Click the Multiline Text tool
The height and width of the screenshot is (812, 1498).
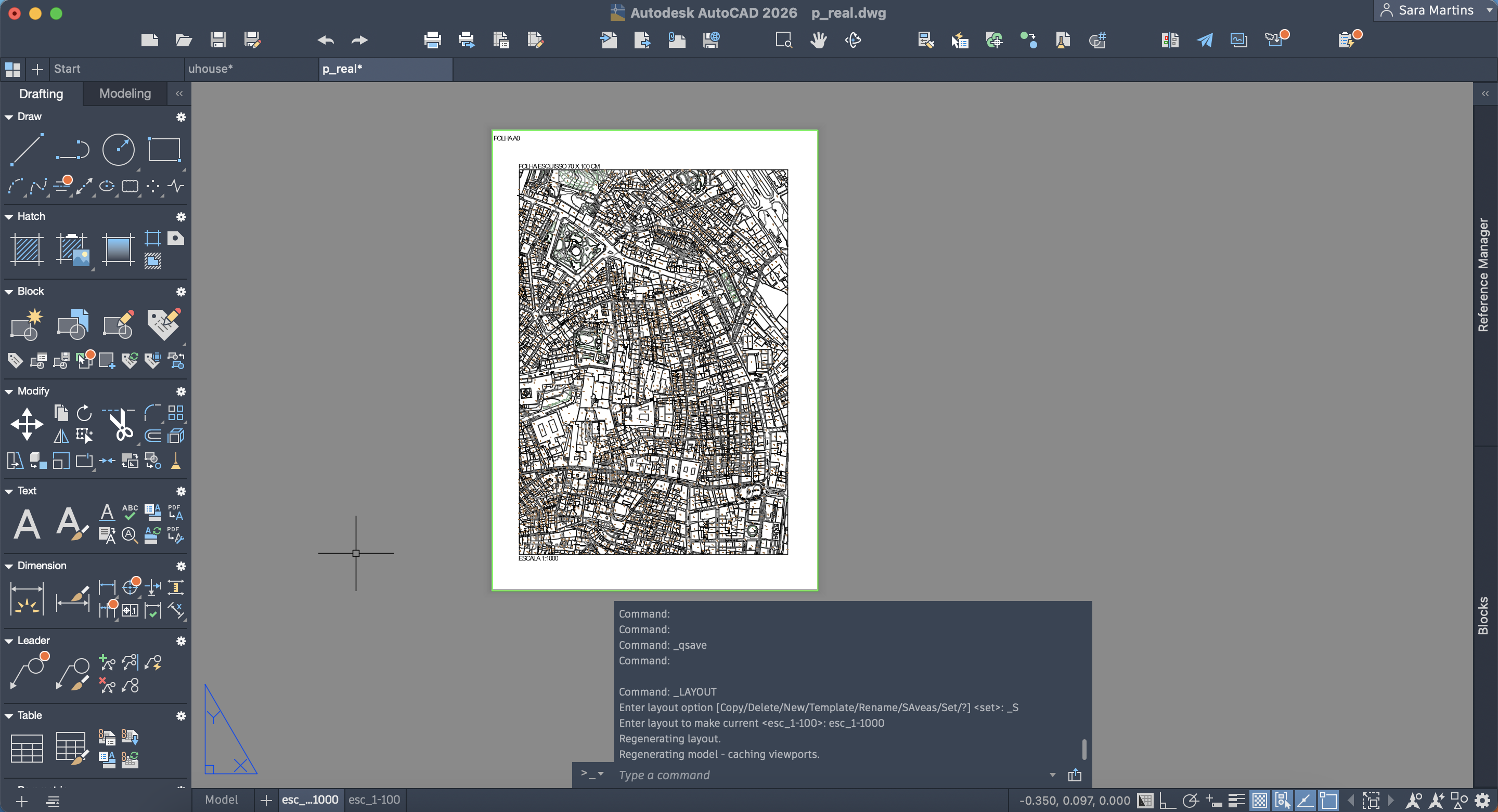click(x=27, y=523)
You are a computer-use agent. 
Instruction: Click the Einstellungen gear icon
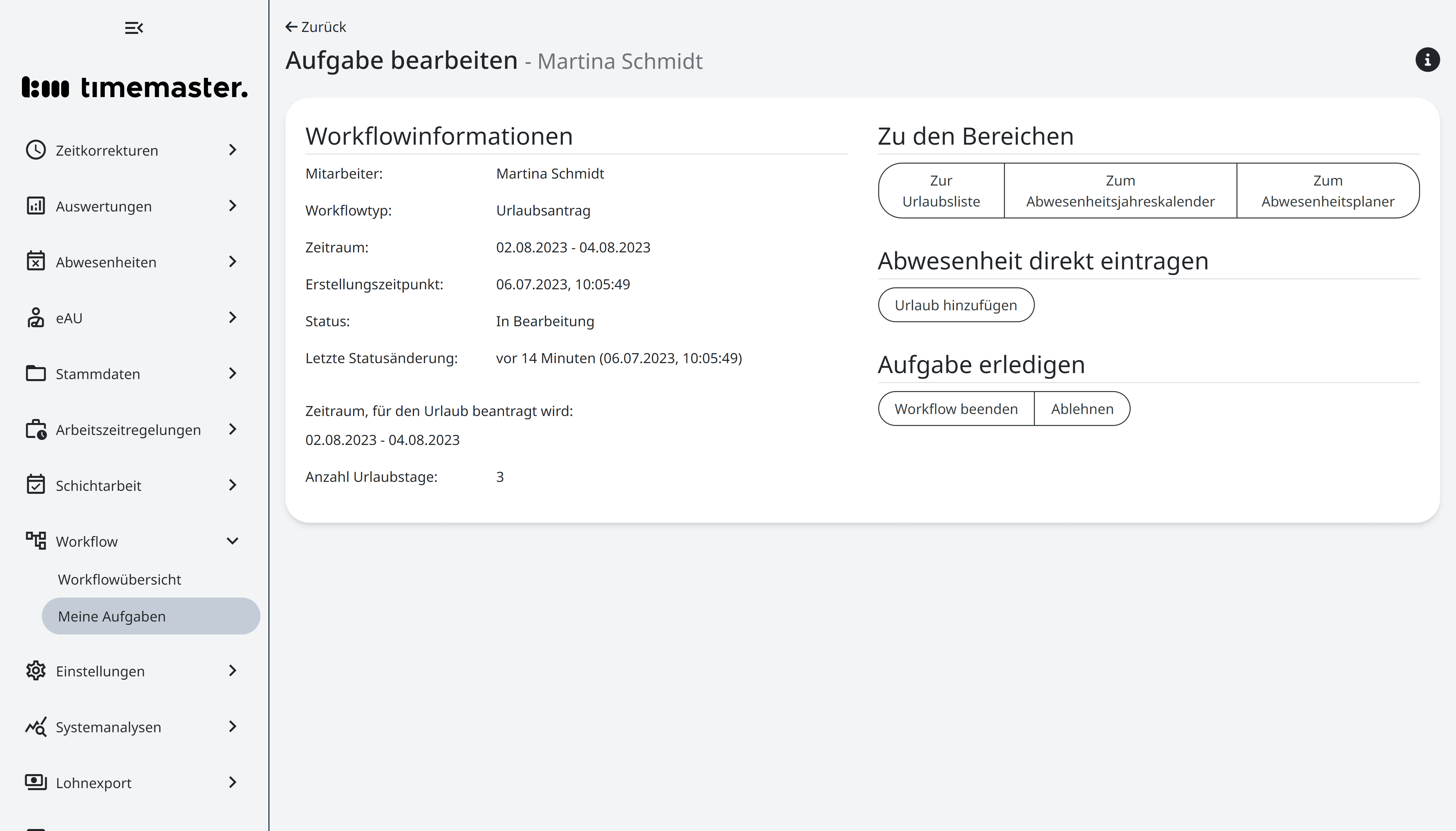pyautogui.click(x=36, y=671)
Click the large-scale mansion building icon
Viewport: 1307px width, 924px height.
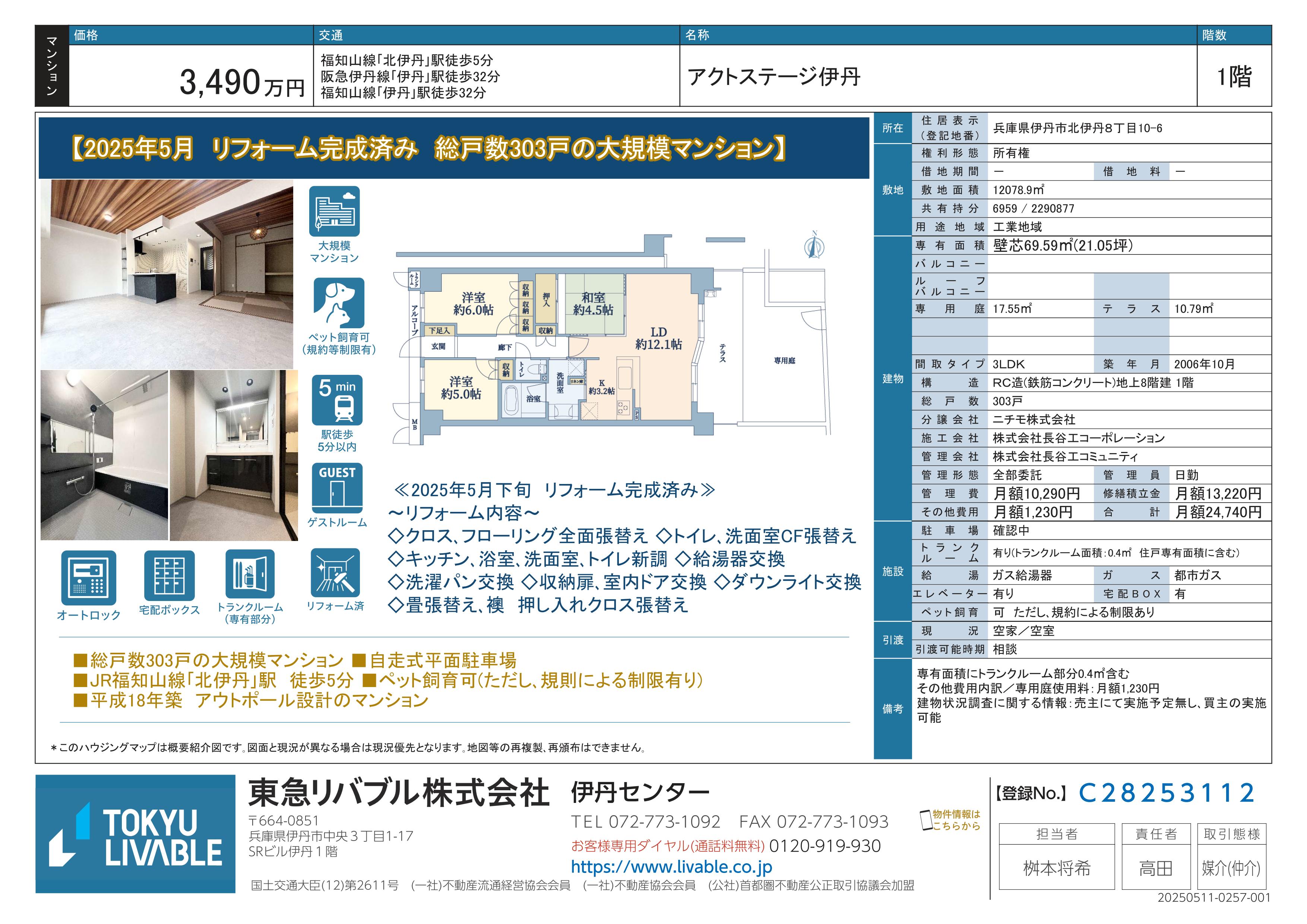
□ □ □ □
Please restate, word for word, the lines from the one with "Click the large-scale mansion building icon" through the final line of the material, both included, and omit the pictures.

Click the large-scale mansion building icon
Viewport: 1307px width, 924px height.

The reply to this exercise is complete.